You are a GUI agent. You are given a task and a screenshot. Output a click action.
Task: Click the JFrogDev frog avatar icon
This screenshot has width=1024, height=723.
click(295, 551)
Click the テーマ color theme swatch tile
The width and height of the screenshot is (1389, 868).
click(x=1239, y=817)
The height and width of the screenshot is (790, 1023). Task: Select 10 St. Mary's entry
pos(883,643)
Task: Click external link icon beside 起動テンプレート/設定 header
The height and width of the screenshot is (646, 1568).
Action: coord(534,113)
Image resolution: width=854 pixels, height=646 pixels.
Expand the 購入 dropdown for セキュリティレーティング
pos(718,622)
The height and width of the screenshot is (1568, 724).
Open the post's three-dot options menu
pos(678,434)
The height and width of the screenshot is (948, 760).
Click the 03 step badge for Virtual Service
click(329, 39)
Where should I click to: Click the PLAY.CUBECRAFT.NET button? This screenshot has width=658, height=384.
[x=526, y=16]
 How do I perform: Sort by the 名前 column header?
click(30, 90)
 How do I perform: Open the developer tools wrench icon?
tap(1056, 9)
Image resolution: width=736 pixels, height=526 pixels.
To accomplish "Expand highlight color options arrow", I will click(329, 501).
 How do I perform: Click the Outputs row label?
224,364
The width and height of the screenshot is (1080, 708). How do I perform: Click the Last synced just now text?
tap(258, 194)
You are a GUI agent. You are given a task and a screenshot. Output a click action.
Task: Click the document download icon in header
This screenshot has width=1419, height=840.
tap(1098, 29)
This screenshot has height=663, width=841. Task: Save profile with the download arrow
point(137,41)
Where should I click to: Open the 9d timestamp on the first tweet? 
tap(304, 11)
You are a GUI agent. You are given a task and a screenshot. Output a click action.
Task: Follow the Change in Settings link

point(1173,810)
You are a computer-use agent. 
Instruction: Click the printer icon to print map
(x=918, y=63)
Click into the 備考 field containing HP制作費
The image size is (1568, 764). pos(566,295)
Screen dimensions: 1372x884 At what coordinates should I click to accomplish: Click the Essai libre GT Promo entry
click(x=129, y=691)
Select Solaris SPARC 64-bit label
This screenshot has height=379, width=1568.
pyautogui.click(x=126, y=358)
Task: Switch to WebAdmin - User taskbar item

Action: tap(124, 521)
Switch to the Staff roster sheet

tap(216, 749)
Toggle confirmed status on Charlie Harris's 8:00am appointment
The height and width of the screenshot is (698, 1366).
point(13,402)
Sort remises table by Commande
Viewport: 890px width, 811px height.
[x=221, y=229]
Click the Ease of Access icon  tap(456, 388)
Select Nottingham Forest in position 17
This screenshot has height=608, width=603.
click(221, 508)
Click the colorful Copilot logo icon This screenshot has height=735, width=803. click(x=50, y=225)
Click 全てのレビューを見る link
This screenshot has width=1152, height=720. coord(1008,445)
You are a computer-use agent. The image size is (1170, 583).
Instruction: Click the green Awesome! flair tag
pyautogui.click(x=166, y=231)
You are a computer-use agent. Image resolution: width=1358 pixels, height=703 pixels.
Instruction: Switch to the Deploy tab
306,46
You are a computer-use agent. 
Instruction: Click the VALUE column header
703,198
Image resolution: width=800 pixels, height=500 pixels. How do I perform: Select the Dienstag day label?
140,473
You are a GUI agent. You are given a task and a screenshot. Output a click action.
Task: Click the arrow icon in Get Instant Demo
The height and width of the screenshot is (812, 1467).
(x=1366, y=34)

━━━━━━

■ Task details ■
What you give back must be the stretch above, starting at the line with "Where should I click to: Click" and ending at the line with "Click the colorful", copied exactly.

■ Result for this task ■
Where should I click to: Click the PLAY.CUBECRAFT.NET button? This screenshot has width=658, height=384.
[x=526, y=16]
 How do I perform: Sort by the 名前 column header?
click(30, 90)
 How do I perform: Open the developer tools wrench icon?
tap(1056, 9)
Image resolution: width=736 pixels, height=526 pixels.
To accomplish "Expand highlight color options arrow", I will click(329, 501).
 How do I perform: Click the Outputs row label?
224,364
The width and height of the screenshot is (1080, 708). How do I perform: Click the Last synced just now text?
tap(258, 194)
You are a GUI agent. You are given a task and a screenshot. Output a click action.
Task: Click the document download icon in header
This screenshot has width=1419, height=840.
tap(1098, 29)
This screenshot has height=663, width=841. Task: Save profile with the download arrow
point(137,41)
Where should I click to: Open the 9d timestamp on the first tweet? 
tap(304, 11)
You are a GUI agent. You are given a task and a screenshot. Output a click action.
Task: Follow the Change in Settings link

point(1173,810)
You are a computer-use agent. 
Instruction: Click the printer icon to print map
(x=918, y=63)
Click into the 備考 field containing HP制作費
The image size is (1568, 764). pos(566,295)
Screen dimensions: 1372x884 At what coordinates should I click to accomplish: Click the Essai libre GT Promo entry
click(x=129, y=691)
Select Solaris SPARC 64-bit label
This screenshot has height=379, width=1568.
pyautogui.click(x=126, y=358)
Task: Switch to WebAdmin - User taskbar item

Action: tap(124, 521)
Switch to the Staff roster sheet

tap(216, 749)
Toggle confirmed status on Charlie Harris's 8:00am appointment
The height and width of the screenshot is (698, 1366).
point(13,402)
Sort remises table by Commande
Viewport: 890px width, 811px height.
[x=221, y=229]
Click the Ease of Access icon  tap(456, 388)
Select Nottingham Forest in position 17
This screenshot has height=608, width=603.
click(221, 508)
Click the colorful Copilot logo icon This screenshot has height=735, width=803. click(x=50, y=225)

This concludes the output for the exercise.